Smart Energy Day 2: A Senator, a Silent Disco, and a New-Rebate Sized Battery

audience with headphones

Max is still on holiday. I am still in Sydney. Here’s what happened on Day 2 of the Smart Energy 2026 Conference & Expo in Sydney.

My day started with a walk from the Rocks via Barangaroo to the conference centre, taking in one of nature’s greatest harbours, and arriving just in time for the leader of the Greens, Larissa Waters’ talk.

Larissa Waters: Yes, But…

The day before, Chris Bowen walked into an overflowing auditorium and his words were lapped up by an adoring crowd frequently erupting into rapturous applause. The industry and the minister have $7.2 billion worth of reasons to be nice to each other, and they were.

Waters walked into the same room, about 15% full of delegates.

Larissa waters

The Greens Senator opened by naming the first thing Labor did with its historic supermajority: approve a massive new coal mine with an operating life running to 2070. She literally accused the government of “climate denial”.

She acknowledged recent wins: the battery numbers, the recent gains in EV uptake, the gas at a 27-year low – but Waters’ argument is that the same government is simultaneously approving “carbon bombs” with 40-year lifespans, gifting billions in subsidies to profitable miners, and protecting gas companies from meaningful taxation.

She also had pointed things to say about the EV road user charge reform the government is considering. Done well, it prices pollution and congestion. Done badly, i.e. the current trajectory, it exempts petrol and diesel vehicles while slugging EV drivers, achieves nothing on emissions, and hands the opposition a gift.

The audience that gave Bowen a group hug and cheers sat quietly through most of this. Which is its own kind of answer about where the industry’s political comfort zone lies.

CSIRO: Let’s Be Smart About Demand Too

CSIRO’s Gabriel Kuiper delivered a dense, genuinely important talk on flexible demand while the entire audience sat in silence wearing wireless headphones. It was like a silent disco that only plays policy analysis. I think the world needs fewer people lost between their own headphones to be honest, but the talk itself was worth the existential discomfort.

What is flexible demand?

Kuiper told us how Australia has spent enormous energy counting widgets – solar panels, batteries, EVs. We’ve long lead the world in rooftop solar per person and increasingly in home batteries. The next frontier is the services those widgets can provide, and the biggest untapped service is flexible demand.

That means getting household loads – hot water systems, air conditioners, pool pumps, EV chargers – to shift when they run based on what the grid needs. None of this requires new hardware. Most of it just needs a timer and a signal and coordination.

----

• **EXERCISE A**
State how many lines in the entries contain the word "arrow". Reply with the number alone.

----

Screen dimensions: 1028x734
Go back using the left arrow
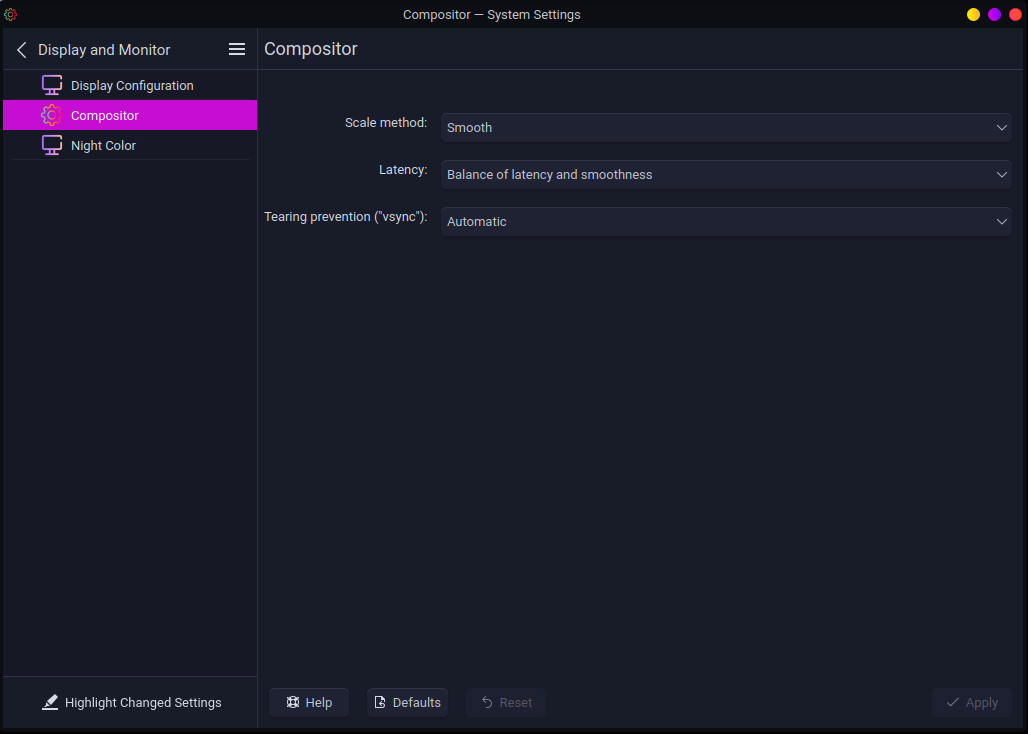coord(22,50)
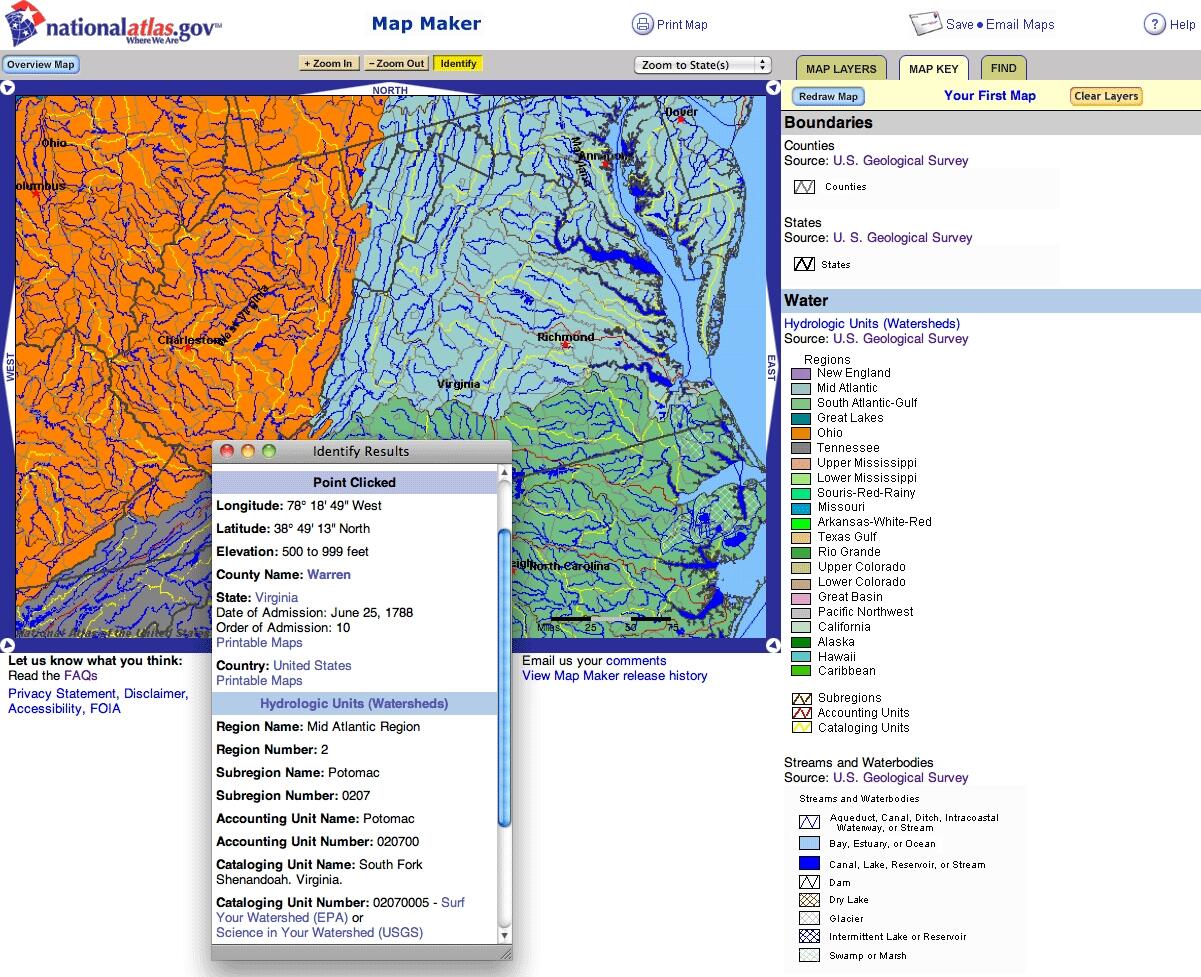Click the Save/Email Maps envelope icon
Image resolution: width=1201 pixels, height=977 pixels.
(x=925, y=24)
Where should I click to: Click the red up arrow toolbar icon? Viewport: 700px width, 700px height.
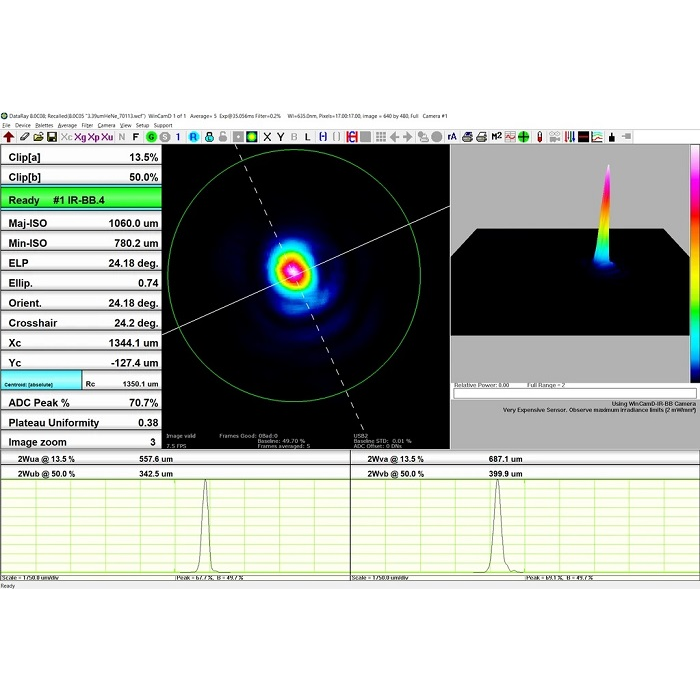tap(9, 137)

----

• **EXERCISE B**
Copy the conference write-up word for word, from "The day before, Chris" to "and they were.".

• **EXERCISE RESPONSE A**
2

• **EXERCISE RESPONSE B**
The day before, Chris Bowen walked into an overflowing auditorium and his words were lapped up by an adoring crowd frequently erupting into rapturous applause. The industry and the minister have $7.2 billion worth of reasons to be nice to each other, and they were.